Importantly, exercise—prescribed for both elderly and obese patients—has impacts on the epigenetics patterns related to both ageing and obesity including DNA methylation [115], histone modification [116], chromatin modifications [117], and noncoding RNAs [118]. These exercise-related properties suggest that epigenetics pathways are among the mechanisms via which exercise induces its benefits—as it has been shown, for instance, for exercise-mediated heart protection [119]. They further support targeting epigenetic pathways as a therapy [120,121] as well; potentially, to treat obesity and improve ageing. These observations also suggest correlations between epigenetics changes and obesity/ageing-related pathologic phenotypes. In addition, these molecular and clinical evidences, from genetics to epigenetics and pathogenesis, further present obesity as a risk factor for ageing and, at the same time, highlight ageing as a risk factor for obesity [1]. This would explain why losing weight “rejuvenates”. Moreover, dietary restriction (that has both antiageing and antiobesity effects) also impacts epigenetics towards significant health benefits [122,123] bringing an additional correlation between ageing and obesity.

3. Perspectives

These introduced concepts would have important applications in the medical fields, especially that both ageing and obesity are among what medically characterize the epidemiological and pathological profiles of most modern societies. Although a healthy ageing is the optimum target of geriatrics, we have limited options to manage ageing (irreversible time effects). However, obesity, on the other hand, has realistically more management options since it remains relatively reversible. Therefore, managing obesity toward healthy ageing remains more practical than targeting healthy ageing to manage obesity. It is worth noting, however, that treating obesity would optimize ageing and healthy ageing would decrease obesity risk. Nevertheless, the key approach remains to target a healthy lifestyle including exercise, diet, sleeping, and psychological well-being to manage obesity, optimize healthy ageing, and control most diseases’ risk factors.

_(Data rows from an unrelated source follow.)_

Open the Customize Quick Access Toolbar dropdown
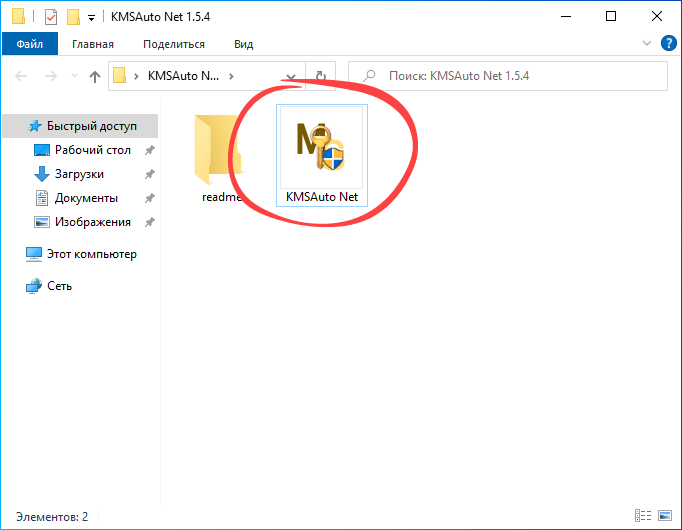Image resolution: width=682 pixels, height=530 pixels. point(91,17)
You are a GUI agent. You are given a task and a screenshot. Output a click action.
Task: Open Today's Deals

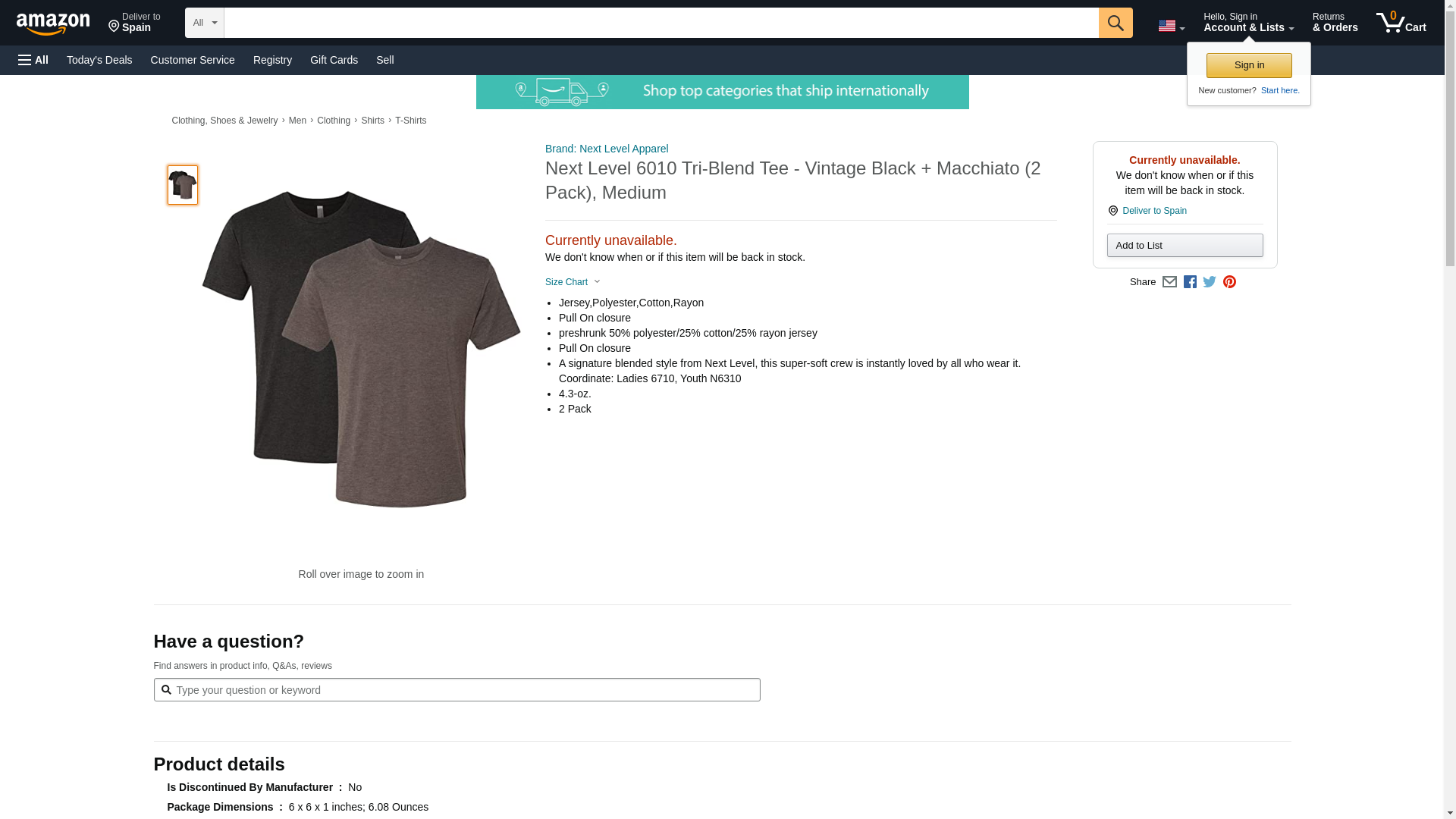[99, 60]
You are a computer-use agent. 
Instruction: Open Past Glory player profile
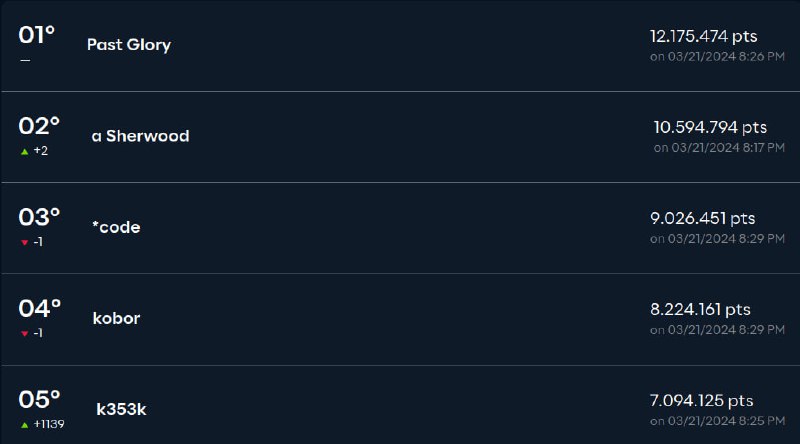coord(129,45)
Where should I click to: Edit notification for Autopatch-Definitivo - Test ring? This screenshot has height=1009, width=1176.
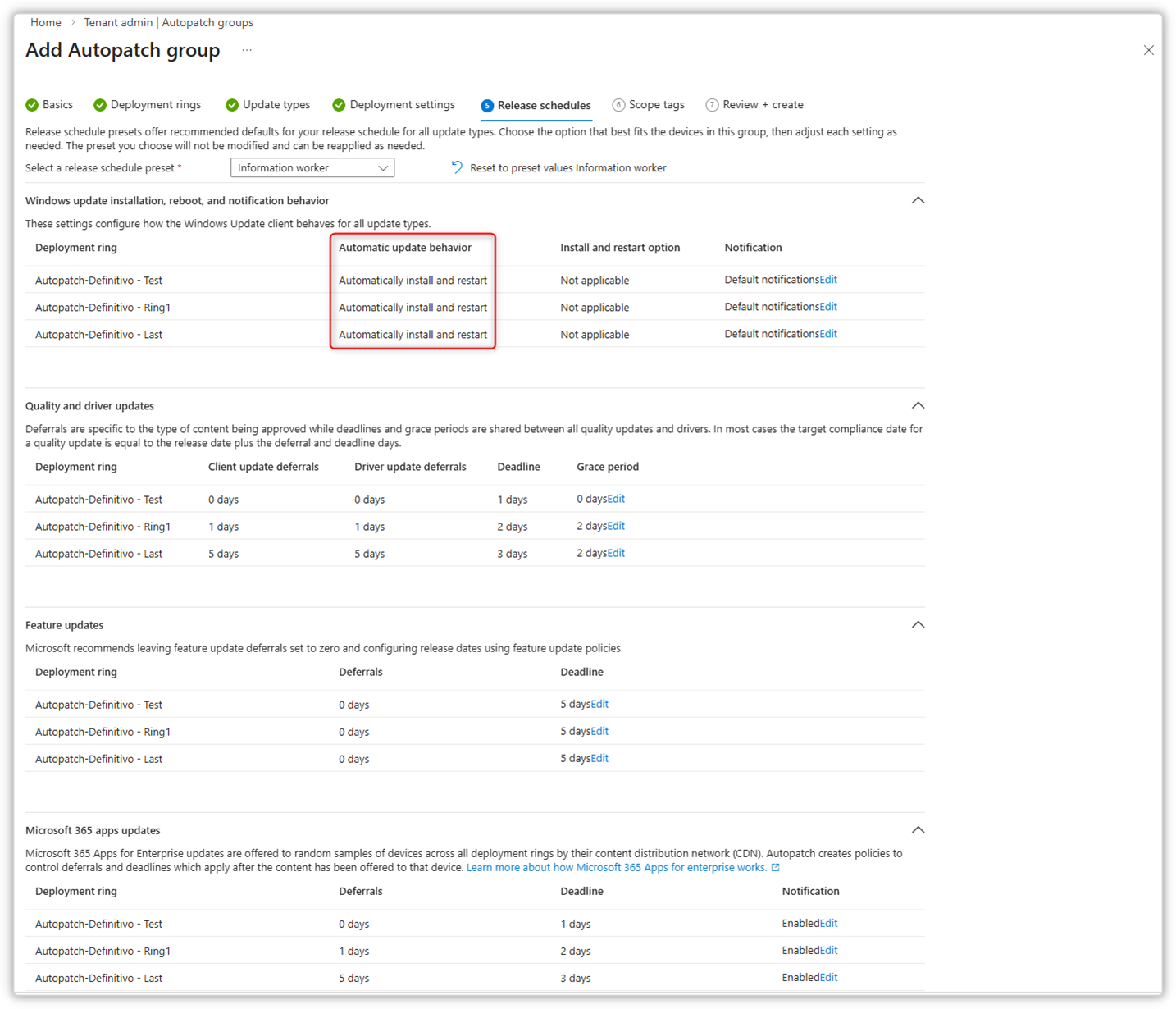(828, 280)
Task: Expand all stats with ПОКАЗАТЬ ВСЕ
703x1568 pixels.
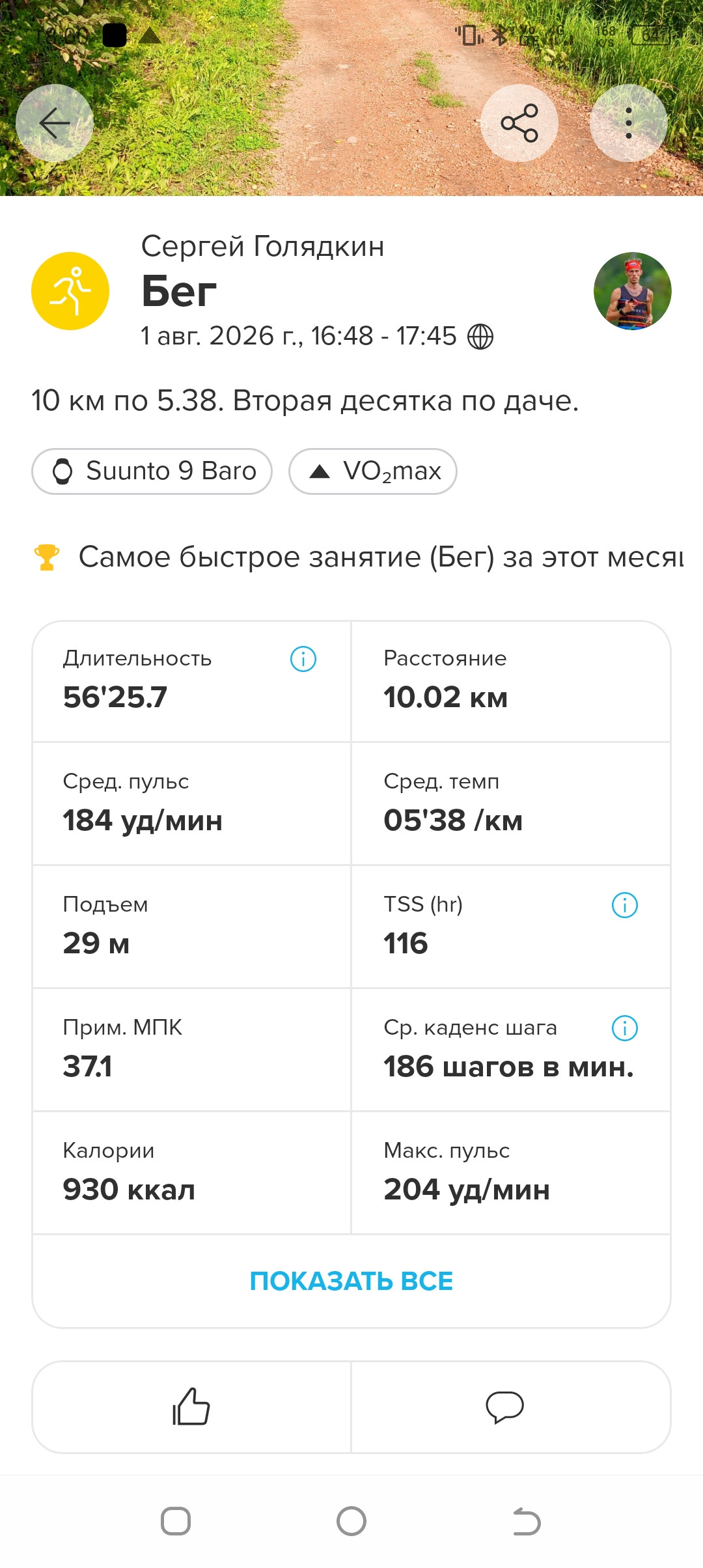Action: (x=352, y=1281)
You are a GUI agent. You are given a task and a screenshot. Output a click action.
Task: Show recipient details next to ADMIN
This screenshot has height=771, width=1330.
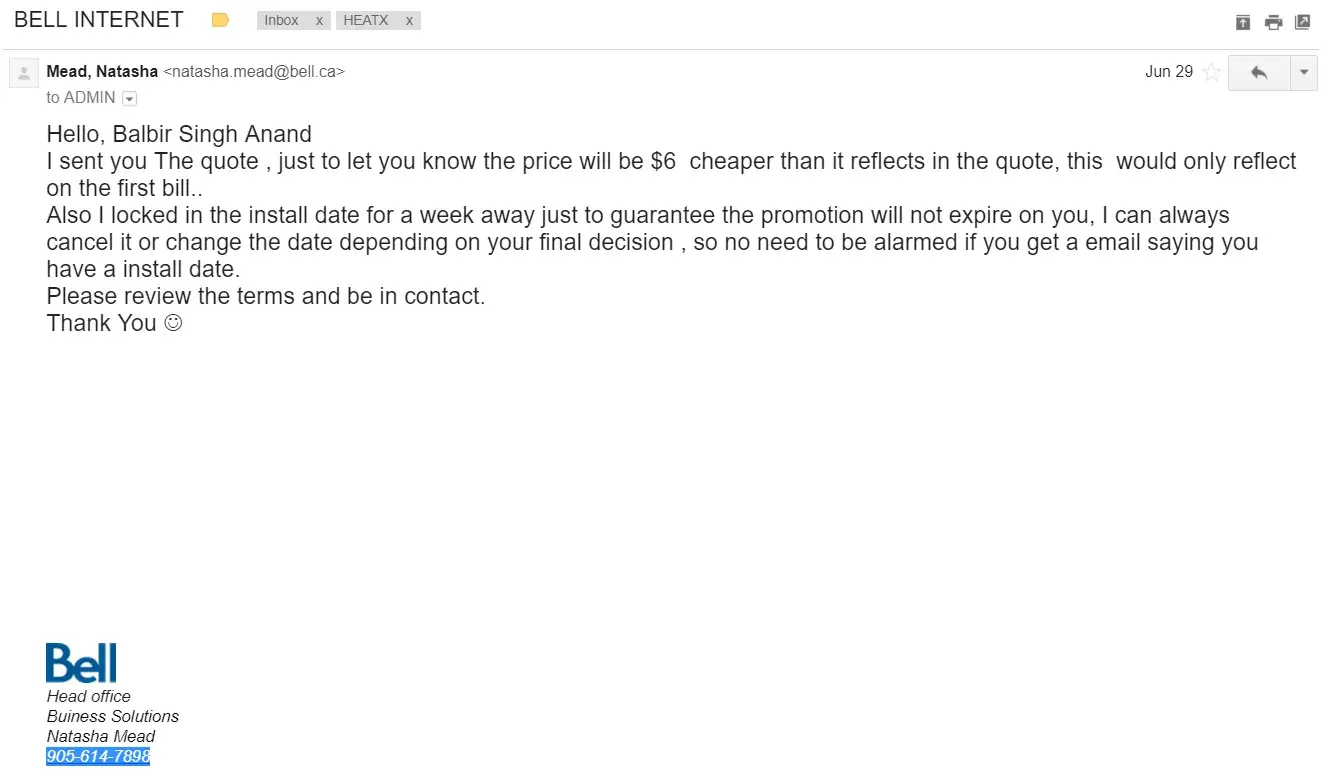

We would like to introduce a new concept via which there is a potential to combine the age-related and the obesity-related epegentics measures to obtain a full evaluation of how deep both the age and obesity worsen the other as well as the various diseases and risk factos for which either ageing or obesity represent a risk factor. The need to actualize this idea nowadays comes from the urgent epedemiological situations related to ageing and obesity in the modern societies both in developed and in developing countries. To expand this vision, the advances and added value of this work is that it puts epigenetics along with pathological phenotype, molecular patterns, and lifestyle impacts as a set that regroups the elements shared between obesity and ageing (Figure 1). Such approches would allow for optimizing therapies and lifestyle management choices.

Figure 1

Examples of ageing and obesity shared patterns. Both ageing and obesity represent a risk factor foreach other. Elucidating the patterns shared between ageing and obesity, from epigenetics to molecular pathogenesis, would allow to both optimize healthy ageing and manage obesity.